(Stored data)
:::

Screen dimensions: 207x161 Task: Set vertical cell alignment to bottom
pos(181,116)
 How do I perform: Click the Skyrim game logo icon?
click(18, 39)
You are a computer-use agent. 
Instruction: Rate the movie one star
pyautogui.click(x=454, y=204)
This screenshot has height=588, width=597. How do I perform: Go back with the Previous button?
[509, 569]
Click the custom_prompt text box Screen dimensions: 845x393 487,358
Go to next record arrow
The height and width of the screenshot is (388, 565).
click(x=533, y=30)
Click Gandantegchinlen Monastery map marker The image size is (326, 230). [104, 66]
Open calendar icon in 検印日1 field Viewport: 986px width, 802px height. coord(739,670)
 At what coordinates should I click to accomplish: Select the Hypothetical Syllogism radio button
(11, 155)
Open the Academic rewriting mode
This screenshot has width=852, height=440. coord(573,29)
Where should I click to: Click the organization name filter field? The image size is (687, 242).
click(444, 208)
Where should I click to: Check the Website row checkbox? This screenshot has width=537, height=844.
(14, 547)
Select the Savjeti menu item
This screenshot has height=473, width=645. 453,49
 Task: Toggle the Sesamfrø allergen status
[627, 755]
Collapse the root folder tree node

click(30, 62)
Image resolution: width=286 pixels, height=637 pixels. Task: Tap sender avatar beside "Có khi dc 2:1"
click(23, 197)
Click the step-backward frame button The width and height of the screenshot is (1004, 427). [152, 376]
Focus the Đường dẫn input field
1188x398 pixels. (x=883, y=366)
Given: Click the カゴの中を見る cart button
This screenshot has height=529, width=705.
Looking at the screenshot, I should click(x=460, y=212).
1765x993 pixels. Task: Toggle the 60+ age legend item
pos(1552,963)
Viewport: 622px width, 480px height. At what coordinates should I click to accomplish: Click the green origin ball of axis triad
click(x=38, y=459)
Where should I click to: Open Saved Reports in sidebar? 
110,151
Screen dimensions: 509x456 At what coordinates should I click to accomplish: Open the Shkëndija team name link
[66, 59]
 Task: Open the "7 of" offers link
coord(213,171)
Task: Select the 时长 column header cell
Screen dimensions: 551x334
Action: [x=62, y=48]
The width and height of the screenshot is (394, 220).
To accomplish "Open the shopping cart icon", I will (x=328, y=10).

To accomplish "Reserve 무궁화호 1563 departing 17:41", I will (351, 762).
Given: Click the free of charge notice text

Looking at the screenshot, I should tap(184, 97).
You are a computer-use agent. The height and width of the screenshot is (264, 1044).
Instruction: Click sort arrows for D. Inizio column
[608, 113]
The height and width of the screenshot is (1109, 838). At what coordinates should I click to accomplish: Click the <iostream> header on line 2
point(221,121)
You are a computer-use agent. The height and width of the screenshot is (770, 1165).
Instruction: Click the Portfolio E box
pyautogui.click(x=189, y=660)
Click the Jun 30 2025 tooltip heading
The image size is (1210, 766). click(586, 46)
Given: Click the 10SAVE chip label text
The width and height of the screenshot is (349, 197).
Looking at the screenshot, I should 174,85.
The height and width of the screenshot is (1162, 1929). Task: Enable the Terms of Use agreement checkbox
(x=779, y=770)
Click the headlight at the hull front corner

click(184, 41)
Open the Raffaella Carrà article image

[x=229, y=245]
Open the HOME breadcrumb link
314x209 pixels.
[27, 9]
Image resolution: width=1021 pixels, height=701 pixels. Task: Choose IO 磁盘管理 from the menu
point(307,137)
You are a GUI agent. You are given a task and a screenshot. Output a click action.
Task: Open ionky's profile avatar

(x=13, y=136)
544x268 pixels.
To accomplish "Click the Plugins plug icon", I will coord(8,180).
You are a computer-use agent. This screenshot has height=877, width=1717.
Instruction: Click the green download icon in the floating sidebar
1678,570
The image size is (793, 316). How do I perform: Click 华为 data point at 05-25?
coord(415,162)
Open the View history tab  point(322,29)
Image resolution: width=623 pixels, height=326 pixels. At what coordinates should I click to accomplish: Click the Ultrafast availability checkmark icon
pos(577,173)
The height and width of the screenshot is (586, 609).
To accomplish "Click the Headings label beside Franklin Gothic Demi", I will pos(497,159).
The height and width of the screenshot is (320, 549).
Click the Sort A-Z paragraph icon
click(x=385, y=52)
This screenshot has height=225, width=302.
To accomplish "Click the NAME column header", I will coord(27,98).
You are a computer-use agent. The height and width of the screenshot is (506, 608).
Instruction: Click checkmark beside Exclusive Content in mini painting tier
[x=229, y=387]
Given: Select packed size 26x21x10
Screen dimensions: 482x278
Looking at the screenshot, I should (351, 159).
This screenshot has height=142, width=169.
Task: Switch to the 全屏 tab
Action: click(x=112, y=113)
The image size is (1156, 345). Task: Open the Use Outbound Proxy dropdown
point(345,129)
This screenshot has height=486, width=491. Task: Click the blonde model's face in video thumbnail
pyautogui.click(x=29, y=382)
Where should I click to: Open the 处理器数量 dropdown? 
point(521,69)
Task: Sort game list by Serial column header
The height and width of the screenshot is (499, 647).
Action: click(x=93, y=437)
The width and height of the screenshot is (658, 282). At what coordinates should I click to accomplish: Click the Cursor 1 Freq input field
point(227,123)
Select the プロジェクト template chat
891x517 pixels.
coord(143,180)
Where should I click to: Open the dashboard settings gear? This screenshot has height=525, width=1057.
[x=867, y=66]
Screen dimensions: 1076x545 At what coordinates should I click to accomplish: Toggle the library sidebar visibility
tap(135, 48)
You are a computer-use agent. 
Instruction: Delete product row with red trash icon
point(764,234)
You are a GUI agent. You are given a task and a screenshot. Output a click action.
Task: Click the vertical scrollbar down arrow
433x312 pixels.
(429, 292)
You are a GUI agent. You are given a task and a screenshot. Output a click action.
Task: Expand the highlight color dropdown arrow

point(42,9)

:::

**Exercise details**.
Using the entries above, say how many lines contain the string "label"; the number is the full reply.

**Result of the exercise**.
2